The dedicated scientist does not discard what is proposed by other theories, including ancient philosophical or religious doctrines. Supposed subtle fluid and/or invisible intelligent entities could naturally coexist with the physical nature. It would make sense to infer that both tangible and intangible realities could be supplemented by information from each other. We must respectfully consider any nonphysical and transpersonal aspect of reality that would contribute to a broader explanatory framework. Open-minded scientists may see comprehensively all the aspects of the glass in a naturalistic point of view. In such context, the answer of whether a glass is half full or half empty would be: the content of the vessel is 50% of its capacity; the glass is both half full and half empty. The enlightened scientificism comprises the acknowledgment of the potentials of DH as well as its limitations.


5. Further sources to fill up the glass

Some opportunities for advancement in this field would arise from the following points: (A) new and adequate research designs complying with limitations of the phenomenon; (B) the progressive consolidation of a new, Post-Materialist scientific paradigm; and (C) optimizing the efficacy of the phenomenon knowing better its interfering factors. Figure 3 illustrates such sources from which the question about DH will be reinforced. Each item will be discussed below.

Figure 3.

Sources from which the question about DH will be reinforced

5.1. Adequate research designs

Even in controlled and blinded experimental designs, many interfering factors would not be completely isolated. Main scientific biases have been cited [71, 72]. The most important is probably the difficulty for creation of a pure control group, without intervention. The relatives of the beneficiary may be praying for him/her, and there are anonymous benefactors who pray for the restoration of the sick people in general. Studies of IP fail to adequately measure and control exposure to prayer from others, which is likely to exceed IP and to vary widely from subject to subject, and whose magnitude is unknown [63]. This supplemental prayer greatly attenuates the differences between the treatment and control groups. Another important bias may be the quality assurance of the prayer offered. At least for prayer, it is said that its power is related to intention, motivation, focus capacity, compassion, empathy, sincerity, commitment, and trust [73]. In a study with many practitioners, the uniformity of the intervention may be compromised. A speculative bias would include the artificiality of the environment for the experiment and its possible interference with the subtle phenomena it would intend to capture.

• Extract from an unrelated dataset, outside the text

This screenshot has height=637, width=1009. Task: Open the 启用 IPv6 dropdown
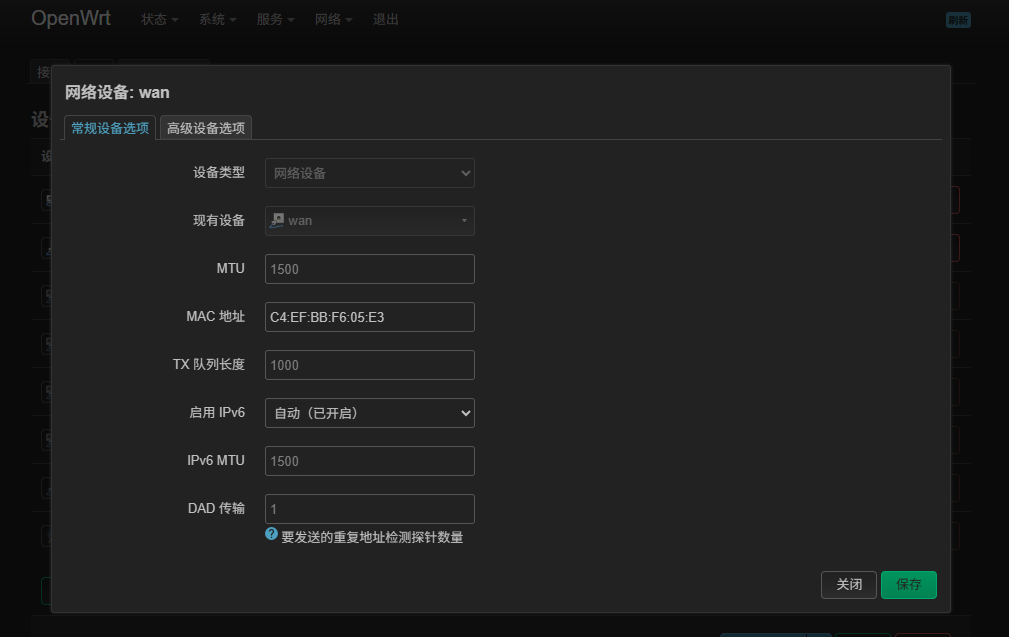click(x=369, y=413)
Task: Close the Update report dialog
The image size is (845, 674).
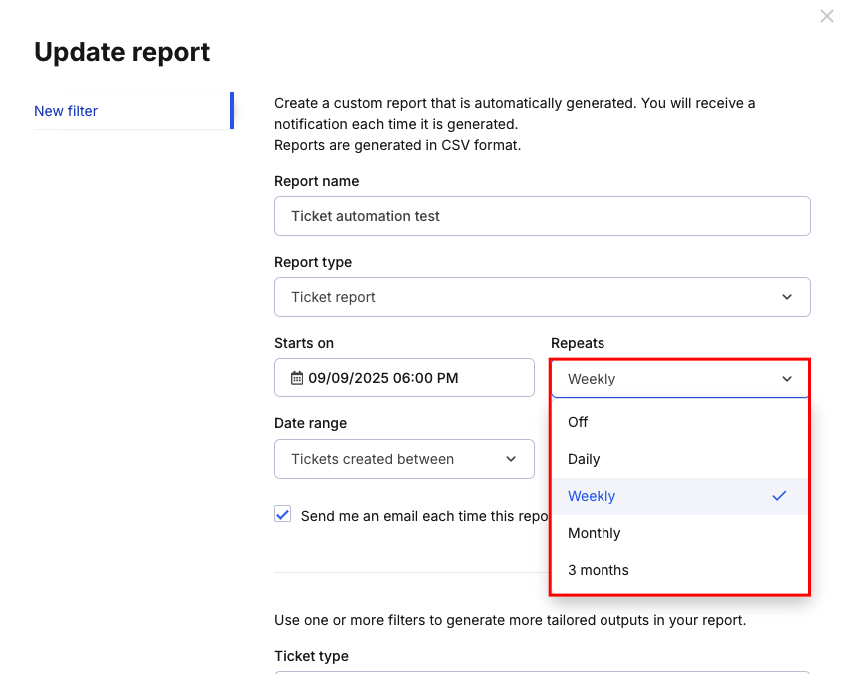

Future scientific studies must comply with limitations of the technique, by the creation of suitable models to study this phenomenon. As a rule, studies in complementary therapies would follow a different dynamic from that of studies with drugs. It makes no sense to study remote IP as if it were just another drug [72]. Further research must be conducted ​​in different molds. Research designs more adequate for complementary therapies include [74]: Pragmatic trials (intervention intended to represent the real world to enhance external validity); factorial designs (comparing single modalities to a combination of modalities); preference trials (respecting treatment preferences of participants); and "N-of-1" (a single patient trial with multiple crossovers between treatment and placebo).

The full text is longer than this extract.